The only slightly stale notes are attributable to the writing. An odd tick whereby someone is mentioned in the third person and named directly after (ie: “she, Karen”) is overly artificial. It may be included to remind us that Tessa is breaching patient confidentiality by talking to us, or because there are so many women involved the “shes” can become confused, but it’s a construction seldom used in speech and clearly awkward to perform.

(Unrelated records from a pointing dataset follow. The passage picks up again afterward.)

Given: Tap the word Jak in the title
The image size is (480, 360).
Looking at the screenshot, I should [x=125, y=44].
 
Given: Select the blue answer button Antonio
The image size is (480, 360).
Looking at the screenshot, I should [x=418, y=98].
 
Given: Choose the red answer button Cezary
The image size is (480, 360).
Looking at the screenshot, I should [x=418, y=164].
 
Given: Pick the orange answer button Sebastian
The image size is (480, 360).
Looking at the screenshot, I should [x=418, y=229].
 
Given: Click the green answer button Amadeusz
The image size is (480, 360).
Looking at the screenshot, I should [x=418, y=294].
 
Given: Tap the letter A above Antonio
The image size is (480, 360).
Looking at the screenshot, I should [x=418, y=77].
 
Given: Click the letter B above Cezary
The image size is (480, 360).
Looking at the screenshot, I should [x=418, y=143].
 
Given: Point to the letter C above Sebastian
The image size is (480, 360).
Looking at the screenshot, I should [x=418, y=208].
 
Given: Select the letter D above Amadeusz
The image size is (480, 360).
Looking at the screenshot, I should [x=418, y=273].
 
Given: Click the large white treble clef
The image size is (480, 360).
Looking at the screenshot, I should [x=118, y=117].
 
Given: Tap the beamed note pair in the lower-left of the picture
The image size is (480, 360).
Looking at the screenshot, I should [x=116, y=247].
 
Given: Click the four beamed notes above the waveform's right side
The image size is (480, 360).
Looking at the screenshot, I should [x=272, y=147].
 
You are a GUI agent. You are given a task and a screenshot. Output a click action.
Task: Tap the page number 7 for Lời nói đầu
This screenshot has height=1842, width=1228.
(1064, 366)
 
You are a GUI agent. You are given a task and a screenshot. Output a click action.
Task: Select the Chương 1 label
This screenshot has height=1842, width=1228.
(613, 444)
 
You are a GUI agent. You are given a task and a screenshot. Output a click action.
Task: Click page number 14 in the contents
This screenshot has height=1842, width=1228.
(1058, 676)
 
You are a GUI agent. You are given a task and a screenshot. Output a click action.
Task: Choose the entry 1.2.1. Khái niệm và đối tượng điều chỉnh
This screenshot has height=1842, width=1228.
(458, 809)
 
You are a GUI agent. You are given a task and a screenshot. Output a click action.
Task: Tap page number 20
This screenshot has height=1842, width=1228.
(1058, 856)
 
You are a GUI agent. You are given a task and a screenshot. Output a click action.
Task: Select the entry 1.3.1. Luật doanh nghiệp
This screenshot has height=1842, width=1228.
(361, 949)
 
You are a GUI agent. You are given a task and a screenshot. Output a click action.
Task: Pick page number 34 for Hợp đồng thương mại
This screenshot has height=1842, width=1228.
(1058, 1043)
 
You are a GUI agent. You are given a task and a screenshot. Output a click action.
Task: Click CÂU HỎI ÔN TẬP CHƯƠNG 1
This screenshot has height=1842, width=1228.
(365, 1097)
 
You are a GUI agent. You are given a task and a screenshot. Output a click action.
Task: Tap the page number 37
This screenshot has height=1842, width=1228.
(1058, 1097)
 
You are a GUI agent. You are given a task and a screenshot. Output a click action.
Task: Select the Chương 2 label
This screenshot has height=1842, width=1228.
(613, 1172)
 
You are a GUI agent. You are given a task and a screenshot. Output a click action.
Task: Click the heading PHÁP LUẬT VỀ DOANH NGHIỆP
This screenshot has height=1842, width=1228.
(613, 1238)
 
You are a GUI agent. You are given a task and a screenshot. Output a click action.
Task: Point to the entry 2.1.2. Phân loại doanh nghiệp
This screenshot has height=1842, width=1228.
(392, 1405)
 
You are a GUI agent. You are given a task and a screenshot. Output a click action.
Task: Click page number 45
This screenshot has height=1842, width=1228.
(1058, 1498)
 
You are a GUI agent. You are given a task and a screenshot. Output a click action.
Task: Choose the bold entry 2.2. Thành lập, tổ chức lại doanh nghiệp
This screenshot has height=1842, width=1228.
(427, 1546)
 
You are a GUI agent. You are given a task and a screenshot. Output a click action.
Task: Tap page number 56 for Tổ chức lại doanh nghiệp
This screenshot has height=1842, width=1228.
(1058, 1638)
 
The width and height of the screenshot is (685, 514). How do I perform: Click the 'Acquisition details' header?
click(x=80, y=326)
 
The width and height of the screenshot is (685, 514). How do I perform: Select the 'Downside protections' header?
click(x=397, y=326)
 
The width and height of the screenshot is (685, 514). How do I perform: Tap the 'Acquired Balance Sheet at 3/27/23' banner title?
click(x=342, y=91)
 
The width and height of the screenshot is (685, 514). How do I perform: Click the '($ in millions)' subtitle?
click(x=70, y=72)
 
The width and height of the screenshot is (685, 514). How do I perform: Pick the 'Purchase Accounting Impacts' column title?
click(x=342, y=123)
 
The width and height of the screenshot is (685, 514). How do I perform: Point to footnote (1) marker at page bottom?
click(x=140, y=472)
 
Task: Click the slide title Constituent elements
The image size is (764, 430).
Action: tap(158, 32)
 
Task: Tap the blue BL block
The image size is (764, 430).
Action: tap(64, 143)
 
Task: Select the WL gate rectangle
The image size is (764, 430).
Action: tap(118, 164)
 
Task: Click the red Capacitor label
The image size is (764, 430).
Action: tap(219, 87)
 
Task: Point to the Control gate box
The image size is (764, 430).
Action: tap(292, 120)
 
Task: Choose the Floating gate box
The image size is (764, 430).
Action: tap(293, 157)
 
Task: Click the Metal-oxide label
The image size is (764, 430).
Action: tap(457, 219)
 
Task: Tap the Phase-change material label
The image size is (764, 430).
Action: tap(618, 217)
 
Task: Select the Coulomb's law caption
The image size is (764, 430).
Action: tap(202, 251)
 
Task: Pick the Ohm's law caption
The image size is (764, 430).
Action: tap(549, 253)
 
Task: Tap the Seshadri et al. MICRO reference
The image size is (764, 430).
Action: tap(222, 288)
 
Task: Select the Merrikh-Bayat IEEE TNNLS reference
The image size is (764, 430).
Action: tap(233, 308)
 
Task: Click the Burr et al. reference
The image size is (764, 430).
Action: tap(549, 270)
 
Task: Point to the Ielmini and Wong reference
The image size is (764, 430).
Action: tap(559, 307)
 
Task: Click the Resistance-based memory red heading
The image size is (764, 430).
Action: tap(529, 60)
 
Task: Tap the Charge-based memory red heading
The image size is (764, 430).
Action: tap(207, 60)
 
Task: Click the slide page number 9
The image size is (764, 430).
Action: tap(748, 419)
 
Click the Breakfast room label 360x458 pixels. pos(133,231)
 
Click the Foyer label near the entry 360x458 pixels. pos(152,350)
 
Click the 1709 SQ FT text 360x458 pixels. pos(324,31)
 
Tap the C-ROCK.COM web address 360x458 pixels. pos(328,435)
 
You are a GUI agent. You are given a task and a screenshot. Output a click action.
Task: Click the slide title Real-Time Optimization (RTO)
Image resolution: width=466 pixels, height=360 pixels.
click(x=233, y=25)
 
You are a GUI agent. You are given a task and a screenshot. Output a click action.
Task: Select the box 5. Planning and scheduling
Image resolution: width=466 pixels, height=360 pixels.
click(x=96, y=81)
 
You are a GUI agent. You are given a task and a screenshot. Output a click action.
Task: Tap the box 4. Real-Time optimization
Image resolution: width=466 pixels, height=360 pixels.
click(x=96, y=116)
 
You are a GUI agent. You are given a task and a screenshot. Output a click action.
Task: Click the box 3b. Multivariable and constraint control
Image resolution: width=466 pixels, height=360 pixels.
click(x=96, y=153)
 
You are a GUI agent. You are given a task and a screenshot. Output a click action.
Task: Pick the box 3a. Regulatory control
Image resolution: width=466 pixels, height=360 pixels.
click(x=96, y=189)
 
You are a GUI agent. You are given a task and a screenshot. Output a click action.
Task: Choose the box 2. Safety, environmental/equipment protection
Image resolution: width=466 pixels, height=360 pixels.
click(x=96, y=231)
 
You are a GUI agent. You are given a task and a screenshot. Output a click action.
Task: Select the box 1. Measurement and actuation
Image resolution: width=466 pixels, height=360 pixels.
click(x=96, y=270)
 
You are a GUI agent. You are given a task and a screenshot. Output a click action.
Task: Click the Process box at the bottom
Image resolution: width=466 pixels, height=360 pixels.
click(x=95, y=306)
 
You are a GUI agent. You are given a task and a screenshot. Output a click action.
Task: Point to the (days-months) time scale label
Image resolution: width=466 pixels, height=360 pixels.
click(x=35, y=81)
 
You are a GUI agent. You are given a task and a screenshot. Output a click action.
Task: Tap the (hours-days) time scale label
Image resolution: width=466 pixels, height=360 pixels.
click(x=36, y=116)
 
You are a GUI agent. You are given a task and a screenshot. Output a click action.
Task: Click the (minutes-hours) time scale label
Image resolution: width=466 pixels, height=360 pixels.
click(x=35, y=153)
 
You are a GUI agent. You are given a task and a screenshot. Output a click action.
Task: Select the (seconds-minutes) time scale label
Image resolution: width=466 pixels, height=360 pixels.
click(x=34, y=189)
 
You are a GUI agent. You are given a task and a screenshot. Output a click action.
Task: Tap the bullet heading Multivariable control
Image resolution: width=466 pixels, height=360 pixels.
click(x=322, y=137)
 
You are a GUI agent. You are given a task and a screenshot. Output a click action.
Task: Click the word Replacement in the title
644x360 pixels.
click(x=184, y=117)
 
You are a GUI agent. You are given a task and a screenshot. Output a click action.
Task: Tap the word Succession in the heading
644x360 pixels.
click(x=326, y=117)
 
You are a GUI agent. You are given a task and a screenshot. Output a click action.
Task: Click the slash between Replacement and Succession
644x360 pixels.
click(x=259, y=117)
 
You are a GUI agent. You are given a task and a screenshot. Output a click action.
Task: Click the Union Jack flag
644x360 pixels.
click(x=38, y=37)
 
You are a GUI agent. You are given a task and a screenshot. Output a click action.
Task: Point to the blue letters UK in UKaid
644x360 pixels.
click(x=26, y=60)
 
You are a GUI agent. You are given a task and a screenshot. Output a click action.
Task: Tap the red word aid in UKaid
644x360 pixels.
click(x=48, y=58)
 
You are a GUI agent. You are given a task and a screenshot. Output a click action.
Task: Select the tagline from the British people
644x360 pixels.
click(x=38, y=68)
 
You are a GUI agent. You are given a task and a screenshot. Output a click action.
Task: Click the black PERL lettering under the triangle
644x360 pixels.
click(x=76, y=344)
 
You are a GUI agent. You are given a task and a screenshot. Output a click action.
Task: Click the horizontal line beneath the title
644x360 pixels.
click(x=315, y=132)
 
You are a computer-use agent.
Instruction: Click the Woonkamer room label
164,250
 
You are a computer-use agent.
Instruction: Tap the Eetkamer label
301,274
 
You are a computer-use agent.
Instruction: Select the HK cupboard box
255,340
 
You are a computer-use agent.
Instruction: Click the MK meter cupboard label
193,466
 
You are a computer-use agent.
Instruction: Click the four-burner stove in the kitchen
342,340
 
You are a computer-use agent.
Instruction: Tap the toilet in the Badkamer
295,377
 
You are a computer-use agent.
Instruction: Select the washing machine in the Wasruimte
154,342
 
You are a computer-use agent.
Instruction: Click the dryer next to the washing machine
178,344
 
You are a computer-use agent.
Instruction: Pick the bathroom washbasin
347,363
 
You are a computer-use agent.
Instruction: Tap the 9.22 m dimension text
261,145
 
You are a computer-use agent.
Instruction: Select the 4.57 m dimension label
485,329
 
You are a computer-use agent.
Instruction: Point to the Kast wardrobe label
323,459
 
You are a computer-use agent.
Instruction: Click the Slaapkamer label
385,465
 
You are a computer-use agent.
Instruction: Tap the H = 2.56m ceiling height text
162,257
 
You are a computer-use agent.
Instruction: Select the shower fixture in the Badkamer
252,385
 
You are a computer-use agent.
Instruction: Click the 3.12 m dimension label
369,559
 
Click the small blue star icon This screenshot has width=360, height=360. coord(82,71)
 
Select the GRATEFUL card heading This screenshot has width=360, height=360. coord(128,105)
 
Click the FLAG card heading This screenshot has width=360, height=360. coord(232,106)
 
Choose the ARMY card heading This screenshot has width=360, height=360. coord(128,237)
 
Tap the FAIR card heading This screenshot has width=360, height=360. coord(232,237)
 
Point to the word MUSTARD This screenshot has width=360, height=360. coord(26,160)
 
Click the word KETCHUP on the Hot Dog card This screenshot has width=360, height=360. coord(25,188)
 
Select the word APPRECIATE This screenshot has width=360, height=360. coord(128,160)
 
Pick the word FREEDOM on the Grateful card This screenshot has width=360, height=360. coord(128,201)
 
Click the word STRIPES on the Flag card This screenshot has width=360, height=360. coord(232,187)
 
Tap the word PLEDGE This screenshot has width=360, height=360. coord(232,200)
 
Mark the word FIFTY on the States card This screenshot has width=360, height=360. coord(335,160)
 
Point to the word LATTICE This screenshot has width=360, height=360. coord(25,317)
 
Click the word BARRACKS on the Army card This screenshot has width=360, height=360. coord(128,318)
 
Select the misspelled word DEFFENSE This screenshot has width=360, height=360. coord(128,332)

Another more fundamental problem is that Lila is neither quite surreal enough to provoke extreme reactions, nor quite realistic enough to excite sympathy. She hovers as a chimera symbolic of society’s ills, its unbalanced power dynamics and hypocrisies. In this sense she is the ultimate victim, her entire identity predicted upon the extremes of capitalism and patriarchy, but it also makes it hard to sympathise with the terrible things she goes through, and while sympathy is not a prerequisite of drama, given Tessa’s naturalistic portrayal, it appears quite likely desired.

Finally, one question remains: the telephone calls that intersperse Tessa’s monologue mean we, the audience, are watching things unfold in real time, but who are "we"? Are we Tessa’s conscience? Her dictaphone? Monologues need to be addressed to someone, else the point gets lost.